* Task to carry out
Look through the material below. Copy each line that contains the string "Share".

* Supplied records
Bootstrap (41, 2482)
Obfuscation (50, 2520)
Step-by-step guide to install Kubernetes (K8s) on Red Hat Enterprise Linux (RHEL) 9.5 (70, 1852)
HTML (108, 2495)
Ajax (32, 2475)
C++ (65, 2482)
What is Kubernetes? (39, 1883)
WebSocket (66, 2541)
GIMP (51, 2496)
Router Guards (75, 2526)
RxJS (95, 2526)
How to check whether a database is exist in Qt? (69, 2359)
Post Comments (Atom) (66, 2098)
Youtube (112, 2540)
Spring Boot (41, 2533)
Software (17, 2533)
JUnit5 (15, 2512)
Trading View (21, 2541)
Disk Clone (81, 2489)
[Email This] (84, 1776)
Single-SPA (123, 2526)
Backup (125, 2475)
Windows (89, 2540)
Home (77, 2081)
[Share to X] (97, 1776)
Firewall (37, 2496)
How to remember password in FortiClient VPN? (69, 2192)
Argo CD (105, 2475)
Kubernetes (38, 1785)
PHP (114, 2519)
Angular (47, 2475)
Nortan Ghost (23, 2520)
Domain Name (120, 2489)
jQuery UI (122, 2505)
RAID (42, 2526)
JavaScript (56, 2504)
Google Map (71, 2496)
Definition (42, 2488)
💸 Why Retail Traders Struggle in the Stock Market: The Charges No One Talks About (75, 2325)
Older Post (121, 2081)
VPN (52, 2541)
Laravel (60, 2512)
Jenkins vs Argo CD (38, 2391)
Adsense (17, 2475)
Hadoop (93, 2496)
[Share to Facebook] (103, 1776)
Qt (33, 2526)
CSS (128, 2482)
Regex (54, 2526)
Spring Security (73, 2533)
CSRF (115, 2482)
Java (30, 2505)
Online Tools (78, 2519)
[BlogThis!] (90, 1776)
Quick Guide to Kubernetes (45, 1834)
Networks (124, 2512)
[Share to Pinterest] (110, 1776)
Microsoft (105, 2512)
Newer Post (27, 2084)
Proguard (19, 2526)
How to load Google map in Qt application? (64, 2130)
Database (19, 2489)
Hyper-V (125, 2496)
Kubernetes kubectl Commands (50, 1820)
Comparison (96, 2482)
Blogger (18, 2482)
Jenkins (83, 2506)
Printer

* Worked solution
[Share to X] (97, 1776)
[Share to Facebook] (103, 1776)
[Share to Pinterest] (110, 1776)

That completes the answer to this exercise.